● **Available records**:
::::

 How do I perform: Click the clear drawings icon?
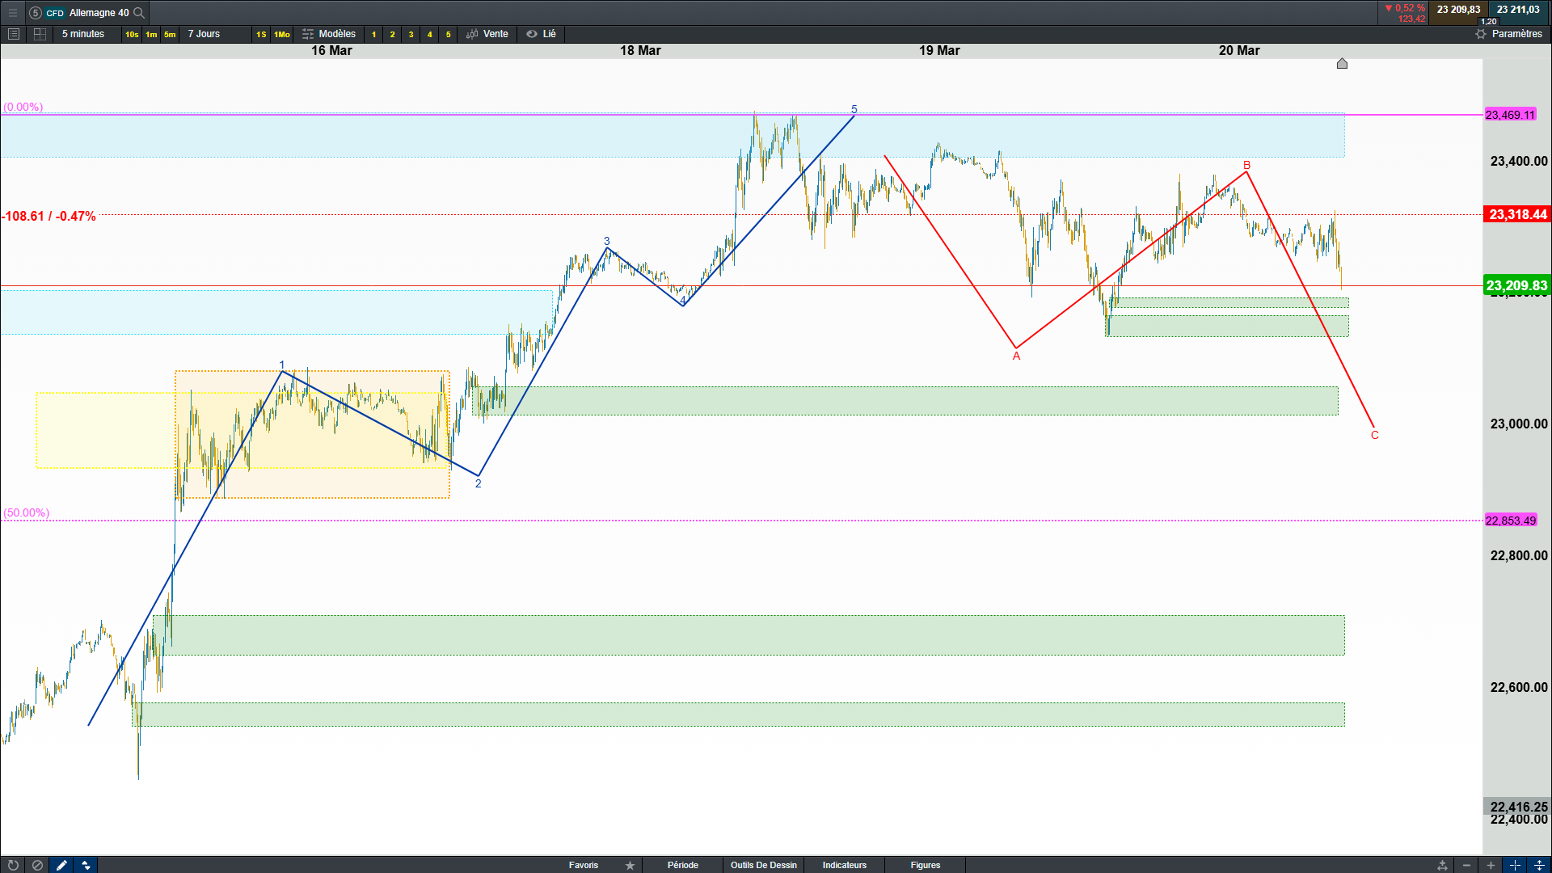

::::

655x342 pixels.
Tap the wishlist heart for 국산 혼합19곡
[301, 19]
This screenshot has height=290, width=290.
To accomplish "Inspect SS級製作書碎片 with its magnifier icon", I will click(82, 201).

::::

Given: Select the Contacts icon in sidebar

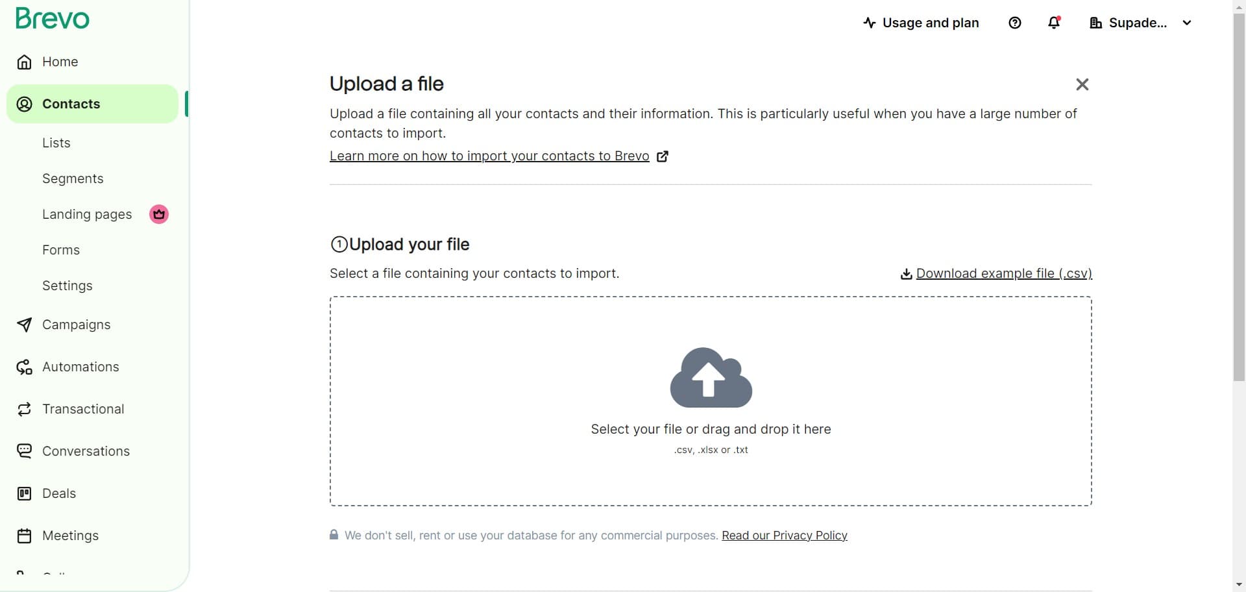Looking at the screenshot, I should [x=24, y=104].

::::

● **Problem statement**:
Convert the lines of the entries starting at the one containing "655x342 pixels." and ending at the one containing "will click(82, 201)." into a JSON list of strings, one string per line, with blank lines omitted.

● **Exercise result**:
[
  "655x342 pixels.",
  "Tap the wishlist heart for 국산 혼합19곡",
  "[301, 19]",
  "This screenshot has height=290, width=290.",
  "To accomplish \"Inspect SS級製作書碎片 with its magnifier icon\", I will click(82, 201)."
]